Over the past six years, Qatar has put in place some of the most liberal legislation and regulatory regimes for foreign investors of any of the Gulf states, a part of the government's programme to diversify the economy and to lure both overseas funds and expertise.
The drive really got into gear in 2000, when legislation was passed allowing foreign investors to hold up to 100% ownership in enterprises in certain sectors of the economy, primarily energy exploration and development, the services industry, agriculture, industry, health, education and tourism.

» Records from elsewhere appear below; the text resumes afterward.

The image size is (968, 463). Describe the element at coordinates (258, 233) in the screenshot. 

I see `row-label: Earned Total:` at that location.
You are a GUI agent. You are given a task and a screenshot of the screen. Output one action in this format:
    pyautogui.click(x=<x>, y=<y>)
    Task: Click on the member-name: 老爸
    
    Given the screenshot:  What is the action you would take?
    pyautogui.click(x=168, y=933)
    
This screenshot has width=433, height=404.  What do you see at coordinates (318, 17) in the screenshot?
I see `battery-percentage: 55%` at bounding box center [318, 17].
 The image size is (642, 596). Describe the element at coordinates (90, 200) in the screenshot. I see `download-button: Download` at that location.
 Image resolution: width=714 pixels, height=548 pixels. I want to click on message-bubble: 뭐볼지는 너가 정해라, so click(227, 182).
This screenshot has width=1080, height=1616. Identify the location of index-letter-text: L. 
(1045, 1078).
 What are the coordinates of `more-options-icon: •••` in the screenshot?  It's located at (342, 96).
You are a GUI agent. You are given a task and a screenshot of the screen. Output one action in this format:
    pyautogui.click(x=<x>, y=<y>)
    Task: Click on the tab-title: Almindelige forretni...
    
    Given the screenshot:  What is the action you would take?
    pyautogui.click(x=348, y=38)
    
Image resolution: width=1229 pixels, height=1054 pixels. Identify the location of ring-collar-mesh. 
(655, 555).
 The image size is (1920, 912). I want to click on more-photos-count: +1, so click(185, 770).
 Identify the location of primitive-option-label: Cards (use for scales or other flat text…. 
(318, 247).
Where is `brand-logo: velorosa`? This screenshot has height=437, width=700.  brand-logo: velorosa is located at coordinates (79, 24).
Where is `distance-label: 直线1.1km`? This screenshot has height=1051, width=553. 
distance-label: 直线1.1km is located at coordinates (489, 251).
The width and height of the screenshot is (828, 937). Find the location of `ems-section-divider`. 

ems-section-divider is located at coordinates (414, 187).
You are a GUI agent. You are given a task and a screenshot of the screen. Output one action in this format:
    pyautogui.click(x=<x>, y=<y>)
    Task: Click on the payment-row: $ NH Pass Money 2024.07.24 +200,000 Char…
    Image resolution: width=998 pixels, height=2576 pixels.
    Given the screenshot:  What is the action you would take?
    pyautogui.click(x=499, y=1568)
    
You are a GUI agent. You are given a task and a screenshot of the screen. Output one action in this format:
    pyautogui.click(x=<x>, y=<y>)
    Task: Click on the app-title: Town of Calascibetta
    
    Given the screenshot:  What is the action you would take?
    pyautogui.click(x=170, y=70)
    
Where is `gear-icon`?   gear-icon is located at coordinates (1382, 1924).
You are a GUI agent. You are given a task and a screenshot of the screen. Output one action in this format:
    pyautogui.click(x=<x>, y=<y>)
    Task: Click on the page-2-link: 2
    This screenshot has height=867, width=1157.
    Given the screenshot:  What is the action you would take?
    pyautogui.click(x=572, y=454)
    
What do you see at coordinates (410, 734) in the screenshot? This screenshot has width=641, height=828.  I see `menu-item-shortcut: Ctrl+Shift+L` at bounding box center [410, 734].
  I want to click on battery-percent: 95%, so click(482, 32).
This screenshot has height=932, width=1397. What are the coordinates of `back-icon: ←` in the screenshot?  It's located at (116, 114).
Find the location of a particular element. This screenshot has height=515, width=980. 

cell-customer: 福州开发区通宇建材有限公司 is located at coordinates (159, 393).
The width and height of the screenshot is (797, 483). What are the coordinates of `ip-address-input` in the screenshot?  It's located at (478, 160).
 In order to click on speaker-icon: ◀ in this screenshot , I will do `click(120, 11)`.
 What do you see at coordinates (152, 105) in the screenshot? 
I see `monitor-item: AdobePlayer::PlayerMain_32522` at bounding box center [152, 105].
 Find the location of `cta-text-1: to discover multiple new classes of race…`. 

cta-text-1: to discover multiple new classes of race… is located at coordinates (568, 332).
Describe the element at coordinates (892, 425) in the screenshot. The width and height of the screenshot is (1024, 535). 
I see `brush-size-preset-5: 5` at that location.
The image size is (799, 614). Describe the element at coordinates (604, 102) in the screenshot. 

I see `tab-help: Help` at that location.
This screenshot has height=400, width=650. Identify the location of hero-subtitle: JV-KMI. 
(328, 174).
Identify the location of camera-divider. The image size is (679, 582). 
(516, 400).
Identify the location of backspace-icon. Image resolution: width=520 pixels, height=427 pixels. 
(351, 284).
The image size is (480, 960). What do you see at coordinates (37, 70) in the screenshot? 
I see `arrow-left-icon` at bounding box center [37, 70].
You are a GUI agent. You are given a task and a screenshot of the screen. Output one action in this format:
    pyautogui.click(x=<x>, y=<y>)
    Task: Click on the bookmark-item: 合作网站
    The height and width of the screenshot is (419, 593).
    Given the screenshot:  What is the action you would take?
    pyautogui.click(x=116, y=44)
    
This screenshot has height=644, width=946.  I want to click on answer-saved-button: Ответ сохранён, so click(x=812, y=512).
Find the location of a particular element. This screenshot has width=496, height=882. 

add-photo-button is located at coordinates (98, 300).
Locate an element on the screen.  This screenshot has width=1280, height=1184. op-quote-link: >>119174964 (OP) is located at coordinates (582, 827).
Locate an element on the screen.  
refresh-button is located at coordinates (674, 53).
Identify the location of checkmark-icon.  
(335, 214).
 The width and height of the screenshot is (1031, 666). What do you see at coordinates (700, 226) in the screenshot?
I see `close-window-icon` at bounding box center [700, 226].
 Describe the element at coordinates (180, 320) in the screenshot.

Previously, foreign ownership had been limited to 49%, with the requirement that any operation have a majority Qatari partner.
The foreign direct investment (FDI) laws of 2000 were backed up by further reforms, enacted in 2004, allowing for foreign investment in the banking and insurance sectors as well as another law permitting foreign ownership of real estate in designated areas.
The government has further sweetened the pie by offering tax holidays of up to 10 years, cheap to near non-existent rentals for land and access to inexpensive energy and is holding out the offer of extended free trade zones in the future.
While all foreign investments set out under the new laws require cabinet approval, with preference given to those projects that would utilise local resources, target the export market, produce or make use of high technology and boost local employment, most applications get the seal of approval.
In 2005, Qatar was ranked third, behind the UAE and Saudi Arabia, among the region's top destinations for FDI. However, Qatar's total of $1.5bn was a long way from the $4.6bn directed into the Saudi economy, let alone the $12bn that made its way to the UAE, an added incentive for the Qatar investment road show.
On December 11, R Seetharaman, the deputy chief executive of Doha Bank, told a conference on investment opportunities in Qatar staged in New York that the emirate had much to offer foreign investors.
"In addition to its own intrinsic attractiveness such as liberal investment regime, friendly government policies, infrastructure, abundance of resources and manpower, Qatar is strategically located right in the middle of Asia and Africa - two huge markets," he said. "With such ingredients, Qatar provides immense opportunities for global companies."
As part of its promotion push, Qatar pinned a lot of hope on hosting the Asian Games this month, as a showcase not only of athleticism but also of the emirate and its economy.
The games, which have stimulated the economy through the massive construction programme needed for venues and infrastructure, are expected to have an even greater flow-on effect, said Nasser al-Mir, a member of the Qatar Chamber of Commerce and Industry's board of directors.
"Our economy has become one of the strongest in the world," al-Mir was quoted as saying by the local press on December 4. "We are now looking at the future and hope that the inflow of foreign investment will catch the momentum. I think the impact of the games should be visible over the long term."
One of the latest overseas firms to heed Qatar's call is Japanese refiner Idemitsu Kosan Company, which announced plans on December 8 to invest some $80m in the Laffan Refinery, a unit of Qatar Petroleum, which is due to start production in 2008.
According to Zenichi Suda, general manager of Idemitsu's overseas operations department, the company was looking to add to its holdings in the emirate in the future.
"Qatar is a treasure house of energy projects," said Suda in an interview with the international press.
However, while investments in the energy sector dominate foreign capital inflow, Qatar wants to see other sectors of the economy take a greater slice of the pie. This in part has dictated the government's policy of encouraging investments in non-energy industries, such as agriculture, technology, tourism and services, as a means of building for the future and easing the economy's dependence on fossil fuel resources.
Though this policy is still taking hold, the energy sector is now accounting for 55% of the domestic economy and 80% of Qatar's exports, down on the figures from before the raft of new investment legislation was put in place.
With Qatar planning to boost its output of natural gas in the coming years, becoming the world's biggest supplier by 2010, these figures may shift again back in the favour of energy. However, the hard sell to foreign investors will continue, as will the increasing level of FDI inflow into the Qatari economy.